A combined deep learning GRU-autoencoder for the early detection of respiratory disease in pigs using multiple environmental sensors

by Jake Cowton

16:00 (40 min) in USB 5.008

We design and evaluate an assumption-free, deep learning-based methodology for animal health monitoring, specifically for the early detection of respiratory disease in growing pigs based on environmental sensor data. Two recurrent neural networks (RNNs), each comprising of gated recurrent units (GRUs), were used to create an autoencoder (GRU-AE) into which environmental data, collected from a variety of sensors, was processed to detect anomalies.

An autoencoder is a type of network trained to reconstruct the patterns it is fed as input. By training the GRU-AE using environmental data that did not lead to an occurrence of respiratory disease, data that did not fit the pattern of "healthy environmental data" would have a greater reconstruction error.
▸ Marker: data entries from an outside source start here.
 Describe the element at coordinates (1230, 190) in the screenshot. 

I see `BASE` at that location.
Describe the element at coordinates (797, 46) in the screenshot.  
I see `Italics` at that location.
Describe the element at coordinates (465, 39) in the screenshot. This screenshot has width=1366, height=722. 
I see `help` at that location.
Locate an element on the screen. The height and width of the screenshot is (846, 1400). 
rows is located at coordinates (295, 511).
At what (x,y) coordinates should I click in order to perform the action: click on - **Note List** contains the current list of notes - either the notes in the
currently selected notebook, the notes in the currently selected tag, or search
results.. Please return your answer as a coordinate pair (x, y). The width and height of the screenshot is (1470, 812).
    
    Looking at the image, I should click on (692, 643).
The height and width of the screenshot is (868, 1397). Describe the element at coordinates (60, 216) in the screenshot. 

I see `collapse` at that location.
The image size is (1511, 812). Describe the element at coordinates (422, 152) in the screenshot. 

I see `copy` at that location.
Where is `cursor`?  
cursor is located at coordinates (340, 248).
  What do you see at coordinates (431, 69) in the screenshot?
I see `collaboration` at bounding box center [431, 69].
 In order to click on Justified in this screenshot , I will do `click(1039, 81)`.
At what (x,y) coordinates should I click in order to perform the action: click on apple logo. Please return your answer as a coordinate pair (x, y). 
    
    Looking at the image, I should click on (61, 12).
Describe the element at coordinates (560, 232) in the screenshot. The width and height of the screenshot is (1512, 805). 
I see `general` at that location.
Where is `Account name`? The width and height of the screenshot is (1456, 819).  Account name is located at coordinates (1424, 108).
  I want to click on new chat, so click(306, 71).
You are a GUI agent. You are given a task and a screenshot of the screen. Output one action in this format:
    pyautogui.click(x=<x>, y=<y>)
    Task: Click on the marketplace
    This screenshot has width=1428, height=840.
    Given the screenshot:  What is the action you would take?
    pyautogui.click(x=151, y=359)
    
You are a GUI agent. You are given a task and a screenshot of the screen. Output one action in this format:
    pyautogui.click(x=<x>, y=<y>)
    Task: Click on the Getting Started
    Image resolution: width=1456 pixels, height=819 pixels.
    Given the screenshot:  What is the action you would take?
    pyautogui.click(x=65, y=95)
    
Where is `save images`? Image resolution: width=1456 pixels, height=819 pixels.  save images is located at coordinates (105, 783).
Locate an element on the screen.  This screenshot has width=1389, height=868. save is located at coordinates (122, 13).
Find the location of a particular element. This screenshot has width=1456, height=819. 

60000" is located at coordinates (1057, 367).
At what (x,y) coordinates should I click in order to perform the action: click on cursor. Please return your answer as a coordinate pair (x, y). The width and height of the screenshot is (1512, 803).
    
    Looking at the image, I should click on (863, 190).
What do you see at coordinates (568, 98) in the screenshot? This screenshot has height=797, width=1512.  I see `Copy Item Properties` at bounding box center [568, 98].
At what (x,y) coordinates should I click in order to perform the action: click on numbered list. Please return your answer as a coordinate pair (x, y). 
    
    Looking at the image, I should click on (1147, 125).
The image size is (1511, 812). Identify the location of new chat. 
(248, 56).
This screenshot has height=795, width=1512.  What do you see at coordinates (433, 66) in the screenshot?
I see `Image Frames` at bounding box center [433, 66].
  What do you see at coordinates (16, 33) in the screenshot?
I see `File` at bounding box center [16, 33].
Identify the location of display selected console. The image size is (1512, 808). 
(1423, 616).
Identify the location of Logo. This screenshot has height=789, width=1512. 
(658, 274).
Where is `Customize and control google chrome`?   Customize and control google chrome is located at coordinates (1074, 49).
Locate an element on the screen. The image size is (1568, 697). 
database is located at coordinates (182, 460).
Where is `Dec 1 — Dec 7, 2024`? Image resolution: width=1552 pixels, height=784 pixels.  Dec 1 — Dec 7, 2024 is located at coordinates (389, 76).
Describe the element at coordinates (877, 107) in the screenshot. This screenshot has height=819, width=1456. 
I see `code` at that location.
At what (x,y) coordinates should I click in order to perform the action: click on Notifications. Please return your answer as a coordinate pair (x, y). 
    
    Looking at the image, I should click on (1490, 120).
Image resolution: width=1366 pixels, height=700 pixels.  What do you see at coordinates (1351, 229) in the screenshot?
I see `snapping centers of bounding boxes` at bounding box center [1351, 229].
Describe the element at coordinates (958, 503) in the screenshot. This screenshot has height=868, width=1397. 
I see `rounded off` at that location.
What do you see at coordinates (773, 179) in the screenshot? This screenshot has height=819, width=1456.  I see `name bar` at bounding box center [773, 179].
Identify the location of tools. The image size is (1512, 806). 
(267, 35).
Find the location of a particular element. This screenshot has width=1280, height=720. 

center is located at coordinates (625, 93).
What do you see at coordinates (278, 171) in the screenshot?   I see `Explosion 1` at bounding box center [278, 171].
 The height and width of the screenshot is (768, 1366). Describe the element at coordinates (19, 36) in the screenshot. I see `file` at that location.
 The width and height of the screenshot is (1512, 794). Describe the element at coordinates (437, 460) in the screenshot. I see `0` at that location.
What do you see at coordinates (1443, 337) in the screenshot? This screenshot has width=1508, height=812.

All reconstruction errors were labelled as either normal or anomalous using threshold-based anomaly detection optimised with particle swarm optimisation (PSO) from which alerts are raised. The results from the GRU-AE method outperformed state of the art techniques raising alerts when such predictions deviated from the actual observations. The results show that a change in the environment can result in occurrences of pigs showing symptoms of respiratory disease within 1 - 7 days, meaning that there is a period of time in which their keepers can act to mitigate the negative effect of respiratory diseases such as porcine reproductive and respiratory syndrome (PRRS), a common and destructive disease endemic in pigs.